- [Actions to take]
1. Answer these questions from the page on A Witch's Love:
(a) Which network aired the series?
(b) What is Ban Ji-yeon's job?
(c) What does Yoon Dong-ha run with his friend?
2. According to the page on A Witch's Love, why does Ji-yeon put all her energy into work? Explain in one to three sentences.
3. Carry the page on A Witch's Love forward from its last sentence.

- Promotional poster
- Genre: Romance, Comedy
- Based on: My Queen by Ching-Chen Lin
- Written by: Lee Sun-jung Ban Ki-ri
- Directed by: Lee Jung-hyo
- Starring: Uhm Jung-hwa Park Seo-joon
- Country of origin: South Korea
- Original language: Korean
- No. of episodes: 16

Production
- Production location: Korea
- Production company: Group 8

Original release
- Network: tvN
- Release: April 14 – June 10, 2014

= A Witch's Love =

2014 South Korean television series

A Witch's Love is a 2014 South Korean television series starring Uhm Jung-hwa and Park Seo-joon. It aired on cable channel tvN from April 14 to June 10, 2014, every Monday and Tuesday at 21:40 (KST) for 16 episodes.

The romantic comedy series is a remake of the hit 2009 Taiwanese drama My Queen.

==Synopsis==
Sparks fly when Ji-yeon (Uhm Jung-hwa) and Dong-ha (Park Seo-joon) meet, and despite the age difference, they find a lot in common with each other, including their scarred hearts.

==Cast==
===Main===
- Uhm Jung-hwa as Ban Ji-yeon
A 39-year-old investigative news reporter at Trouble Maker. Her job is the most important thing in Ji-yeon's life, and she's so passionate about it that colleagues call her a "witch" behind her back. Ji-yeon focuses all her energy on work because she stopped believing in love after her last boyfriend, 41-year-old war photographer Noh Shi-hoon (Han Jae-suk) disappeared prior to their wedding day.
- Park Seo-joon as Yoon Dong-ha
A 25-year-old guy who runs a small errand center with his friend. Their store will do pretty much anything for a customer from dressing as Santa Claus to providing security for an idol star. Dong-ha seems happy-go-lucky, but he hides a secret sorrow, having lost his girlfriend to a fatal heart problem. Since her death, he's lost all his ambition and drive, with his career plans sidelined.

- [Stored data]
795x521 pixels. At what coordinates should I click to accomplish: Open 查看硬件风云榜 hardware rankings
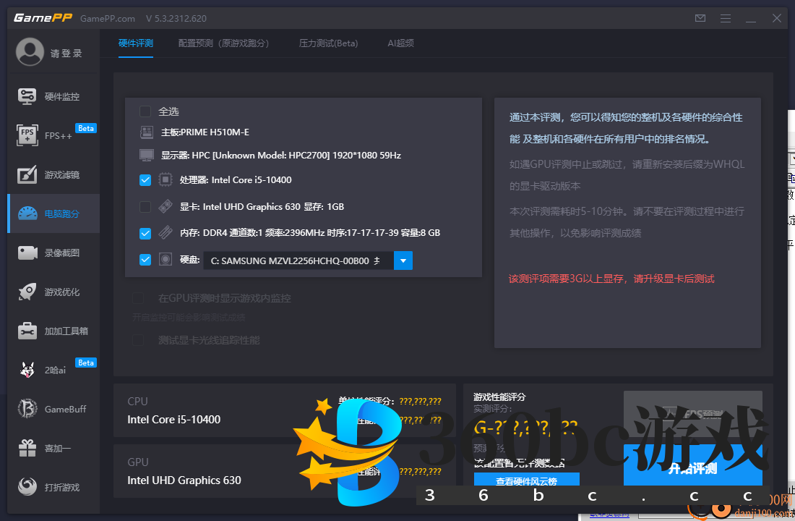(526, 482)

- [Solved problems]
1.
(a) tvN
(b) She is an investigative news reporter at Trouble Maker.
(c) A small errand center

2. She stopped believing in love after her last boyfriend, war photographer Noh Shi-hoon, disappeared before their wedding day. Since then she has focused all her energy on her work.

3.
===Supporting===
- Yang Hee-kyung as Choi Jung-sook, Ji-yeon's mother
- Ra Mi-ran as Baek Na-rae, Ji-yeon's friend
- Lee Se-chang as Kang Min-gu, Na-rae's husband
- Yoon Hyun-min as Yong Soo-cheol, Dong-ha's friend
- Han Jae-suk as Noh Shi-hoon, photographer
- Sa Hee as Hong Chae-hee, Shi-hoon's assistant
- Bang Eun-hee as Oh Mi-yeon, Eun-chae's mother
- Joo Jin-mo as Kwon Hyun-seob, publisher and Ji-yeon's boss
- Kang Sung-jin as Byun Seok-ki
- Yoon Joon-sung as Song Young-shik
- Shin Soo-hang as Nam Chang-min
- Lee Seul-bi as Oh Rin-ji
- Heo Do-young as Jae-woong
- Jung Yeon-joo as Jung Eun-chae
- Moo Jin-sung as Jin Woo

===Special appearances===
- Jeon No-min as Kim Jeong-do (ep. 1–2)
- Lee Eung-kyung as Baek Soo-jeong (ep. 1–2)
- Sung Ji-ru as security guard (ep. 1–2)
- Narsha as mudang (ep. 1–2)
- Ryu Dam as MC (ep. 1–2)
- Choi Jung-hwa as curator
- Lee Jae-yoon as Ji-yeon's blind date (ep. 4)
- Noh Soo-ram as Hyun-ji
- Kim Yul-ho as Dong-ha's senior colleague
- Yeo Eui-joo as Jin-woo, Eun-chae's friend
- Jin Ye-sol as Jung Young-chae
- Lee Guk-joo as misunderstanding woman
- Kim Yeo-woon as that woman's boyfriend
- Jo Sun-mook as Yoon Se-joon
- Lee Jin-ho
- Kwon Young-min
- Han Yeon-soo
- Park Young-soo
- Yoon In-jo
- Lee Moo-saeng as Detective Lee (ep.10 & 13)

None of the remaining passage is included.